_Task statement_. Your answer must consist of exactly the lines below, starting with the line with "This screenshot has height=517, width=362." and going on through the line with "829x441 pixels.", and nothing else.

(Stored records)

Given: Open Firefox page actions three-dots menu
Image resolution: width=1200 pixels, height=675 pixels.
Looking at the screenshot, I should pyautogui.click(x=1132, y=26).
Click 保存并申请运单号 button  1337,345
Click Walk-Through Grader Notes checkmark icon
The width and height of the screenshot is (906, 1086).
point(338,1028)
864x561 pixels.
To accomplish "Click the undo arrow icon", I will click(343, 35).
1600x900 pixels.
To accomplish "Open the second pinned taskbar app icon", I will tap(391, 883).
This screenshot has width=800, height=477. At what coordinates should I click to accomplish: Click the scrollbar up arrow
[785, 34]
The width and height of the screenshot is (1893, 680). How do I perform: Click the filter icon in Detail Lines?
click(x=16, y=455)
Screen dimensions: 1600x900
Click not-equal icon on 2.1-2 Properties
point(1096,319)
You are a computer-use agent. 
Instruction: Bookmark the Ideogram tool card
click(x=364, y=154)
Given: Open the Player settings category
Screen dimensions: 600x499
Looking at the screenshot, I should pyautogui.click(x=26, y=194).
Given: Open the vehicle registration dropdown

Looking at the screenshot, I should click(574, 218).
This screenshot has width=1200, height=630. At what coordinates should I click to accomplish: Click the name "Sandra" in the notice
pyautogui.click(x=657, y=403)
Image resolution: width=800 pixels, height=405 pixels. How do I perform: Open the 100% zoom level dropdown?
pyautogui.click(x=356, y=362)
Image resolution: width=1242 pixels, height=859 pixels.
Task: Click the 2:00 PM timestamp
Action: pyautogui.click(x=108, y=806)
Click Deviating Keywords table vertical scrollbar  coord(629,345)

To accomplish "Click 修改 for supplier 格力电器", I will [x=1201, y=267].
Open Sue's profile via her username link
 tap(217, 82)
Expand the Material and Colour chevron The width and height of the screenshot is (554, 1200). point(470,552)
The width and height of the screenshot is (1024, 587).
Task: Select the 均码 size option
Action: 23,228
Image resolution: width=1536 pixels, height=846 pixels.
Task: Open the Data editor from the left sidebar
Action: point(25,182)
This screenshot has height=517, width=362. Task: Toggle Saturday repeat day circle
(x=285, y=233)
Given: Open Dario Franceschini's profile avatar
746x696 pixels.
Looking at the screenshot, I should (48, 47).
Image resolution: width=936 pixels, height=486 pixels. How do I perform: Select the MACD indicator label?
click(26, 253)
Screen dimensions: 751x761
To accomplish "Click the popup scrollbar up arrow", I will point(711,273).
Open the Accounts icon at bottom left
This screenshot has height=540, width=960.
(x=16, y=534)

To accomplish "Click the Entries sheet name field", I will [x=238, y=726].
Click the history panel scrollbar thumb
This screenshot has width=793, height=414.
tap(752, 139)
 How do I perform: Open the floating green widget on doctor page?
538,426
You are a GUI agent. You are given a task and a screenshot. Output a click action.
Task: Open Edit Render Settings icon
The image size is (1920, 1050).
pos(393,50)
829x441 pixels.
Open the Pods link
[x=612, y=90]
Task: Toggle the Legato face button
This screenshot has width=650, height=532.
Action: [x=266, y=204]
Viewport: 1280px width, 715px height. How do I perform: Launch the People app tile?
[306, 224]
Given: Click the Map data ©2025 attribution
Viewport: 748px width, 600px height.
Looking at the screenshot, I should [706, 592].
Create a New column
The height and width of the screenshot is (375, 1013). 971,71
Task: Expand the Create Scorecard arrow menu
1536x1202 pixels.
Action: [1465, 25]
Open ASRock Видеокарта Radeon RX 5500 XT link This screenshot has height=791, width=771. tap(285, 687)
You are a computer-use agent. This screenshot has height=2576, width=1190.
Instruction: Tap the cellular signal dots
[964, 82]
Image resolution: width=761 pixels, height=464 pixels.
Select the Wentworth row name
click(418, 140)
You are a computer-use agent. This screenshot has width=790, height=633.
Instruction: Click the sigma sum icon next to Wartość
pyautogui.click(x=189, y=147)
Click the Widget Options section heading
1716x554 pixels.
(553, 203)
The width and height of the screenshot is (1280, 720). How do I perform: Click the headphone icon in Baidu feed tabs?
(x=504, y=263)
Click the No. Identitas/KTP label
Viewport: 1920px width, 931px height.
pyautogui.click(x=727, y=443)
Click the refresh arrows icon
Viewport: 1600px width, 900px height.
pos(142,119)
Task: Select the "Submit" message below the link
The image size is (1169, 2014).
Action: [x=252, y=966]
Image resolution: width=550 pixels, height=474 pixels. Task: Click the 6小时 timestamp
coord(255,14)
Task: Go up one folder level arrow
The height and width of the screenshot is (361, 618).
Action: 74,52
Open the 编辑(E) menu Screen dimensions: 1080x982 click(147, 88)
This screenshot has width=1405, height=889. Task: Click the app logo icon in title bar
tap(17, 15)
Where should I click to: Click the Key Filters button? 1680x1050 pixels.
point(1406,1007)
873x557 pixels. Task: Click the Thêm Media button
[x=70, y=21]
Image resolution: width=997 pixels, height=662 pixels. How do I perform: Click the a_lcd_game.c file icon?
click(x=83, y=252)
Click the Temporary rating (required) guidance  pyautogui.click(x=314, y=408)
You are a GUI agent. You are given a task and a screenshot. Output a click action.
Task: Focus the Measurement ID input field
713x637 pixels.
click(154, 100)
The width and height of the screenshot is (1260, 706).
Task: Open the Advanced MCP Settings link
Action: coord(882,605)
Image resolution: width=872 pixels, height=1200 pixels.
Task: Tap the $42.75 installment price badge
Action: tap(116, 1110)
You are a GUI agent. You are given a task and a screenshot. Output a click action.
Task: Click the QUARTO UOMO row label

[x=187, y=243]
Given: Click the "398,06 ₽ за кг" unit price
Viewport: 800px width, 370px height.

_Your response_.
This screenshot has height=517, width=362. Task: Toggle Saturday repeat day circle
(x=285, y=233)
Given: Open Dario Franceschini's profile avatar
746x696 pixels.
Looking at the screenshot, I should (48, 47).
Image resolution: width=936 pixels, height=486 pixels. How do I perform: Select the MACD indicator label?
click(26, 253)
Screen dimensions: 751x761
To accomplish "Click the popup scrollbar up arrow", I will point(711,273).
Open the Accounts icon at bottom left
This screenshot has height=540, width=960.
(x=16, y=534)

To accomplish "Click the Entries sheet name field", I will [x=238, y=726].
Click the history panel scrollbar thumb
This screenshot has width=793, height=414.
tap(752, 139)
 How do I perform: Open the floating green widget on doctor page?
538,426
You are a GUI agent. You are given a task and a screenshot. Output a click action.
Task: Open Edit Render Settings icon
The image size is (1920, 1050).
pos(393,50)
829x441 pixels.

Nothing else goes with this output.